PROPTECH WORLD

Blueprint, la proptech americana che ha comprato una compagnia di assicurazioni

Blueprint, fondata in Tennessee, semplifica il processo di compravendita immobiliare concentrandolo in una piattaforma. Dopo una round B da 16 milioni, ha acquisito la Southwest Land Title Insurance Company specializzata nell’immobiliare

15 Ott 2021
Solar photovoltaic panels on a house roof. Solar photovoltaic panels on a house roof for providing sustainable alternative energy from natural resources

Una startup proptech che compra una compagnia di assicurazioni. Succede negli USA, dove Blueprint ha acquisito a compagnia assicurativa per titoli imperfetti Southwest Land Title Insurance Company.

Fondata nel 2019 a Nashville, in Tennessee, Blueprint punta a semplificare il processo di compravendita immobiliare, unificando tutte le operazioni in un’unica piattaforma.
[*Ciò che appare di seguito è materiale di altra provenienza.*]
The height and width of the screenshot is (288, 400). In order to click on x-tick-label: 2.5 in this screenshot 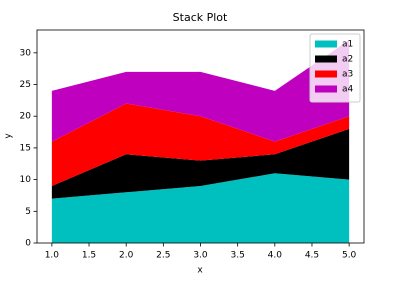, I will do `click(163, 256)`.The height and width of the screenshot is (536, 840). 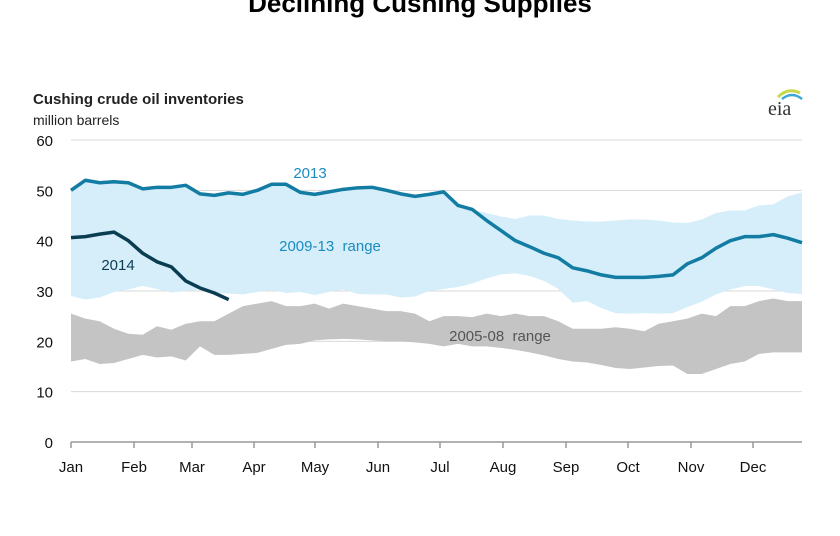 I want to click on y-tick-label: 0, so click(x=49, y=444).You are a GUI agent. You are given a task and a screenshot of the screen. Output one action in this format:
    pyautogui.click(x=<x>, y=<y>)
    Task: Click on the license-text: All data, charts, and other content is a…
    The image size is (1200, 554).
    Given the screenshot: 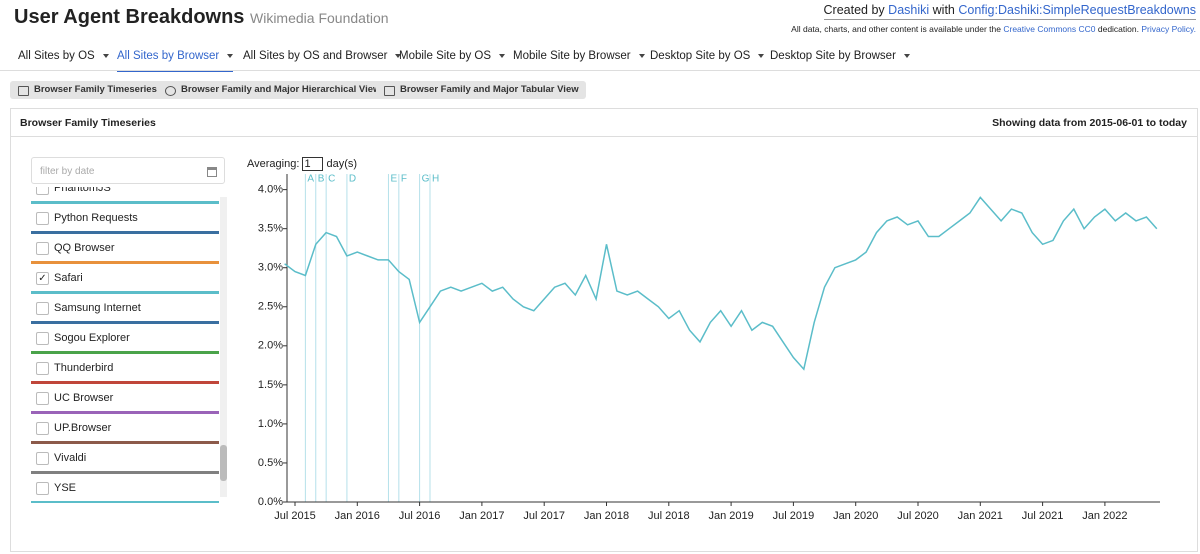 What is the action you would take?
    pyautogui.click(x=896, y=29)
     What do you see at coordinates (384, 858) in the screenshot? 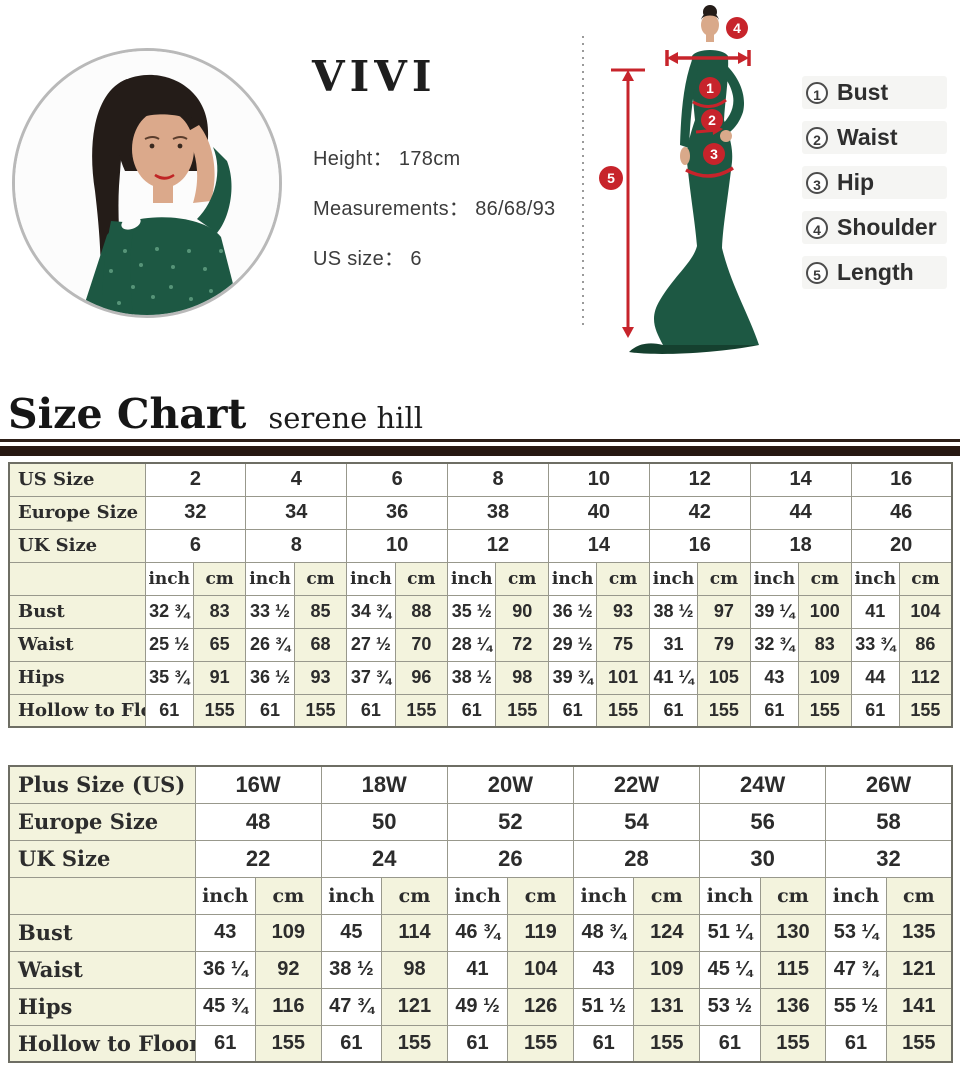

In questo modo, la chiusura di un contratto diventa più sicura, rapida ed economica. Dopo aver chiuso un round di investimenti di Serie B da 16 milioni di dollari, ha annunciato l’acquisizione della compagna di assicurazioni che adesso le permetterà di accelerare lo sviluppo.

Qui puoi leggere un’intervista ad Harvey Hodd, CEO e founder di Blueprint

Southwest ha licenza per operare in cinque stati americani ed è specializzata in titoli di proprietà immobiliari, coprendo l’acquirente dai rischi derivanti da eventuali errori/omissioni contenuti nei registri pubblici  o da atti e dichiarazioni false. Con l’acquisizione della compagnia assicurativa Blueprint si avvicina sempre di più al modello di one-stop-shop e dà ai propri partner un ulteriore livello di controllo sulle operazioni effettuate. Questi ultimi possono infatti caricare sulla piattaforma i documenti relativi loro pratica, visualizzare informazioni dettagliate ed aggiornamenti automatici sullo stato delle stesse, ma soprattutto firmare elettronicamente i vari moduli, risparmiando così tutto quel tempo che di solito si perde per esaminare e siglare interi plichi di fogli.

“Acquistare e vendere una proprietà non dovrebbe essere tanto complicato”, dice Steve Berneman, co-founder e Ceo di Blueprint. “Grazie alla nostra tecnologia innovativa e i servizi full-stack, venditori e acquirenti possono controllare tutte le fasi del processo e affidarsi a Blueprint per chiudere l’affare in modo rapido, efficiente e a prezzi competitivi”.

Al momento Blueprint ha licenza per operare in 26 stati americani ed è attiva in 19. Il team è passato dai 19 dipendenti del 2020 agli 85 attuali, e nuovi uffici sono stati aperti a Chicago, Atlanta e Austin. La compagnia prevede che nel 2021 le entrate cresceranno del 400% rispetto all’anno precedente.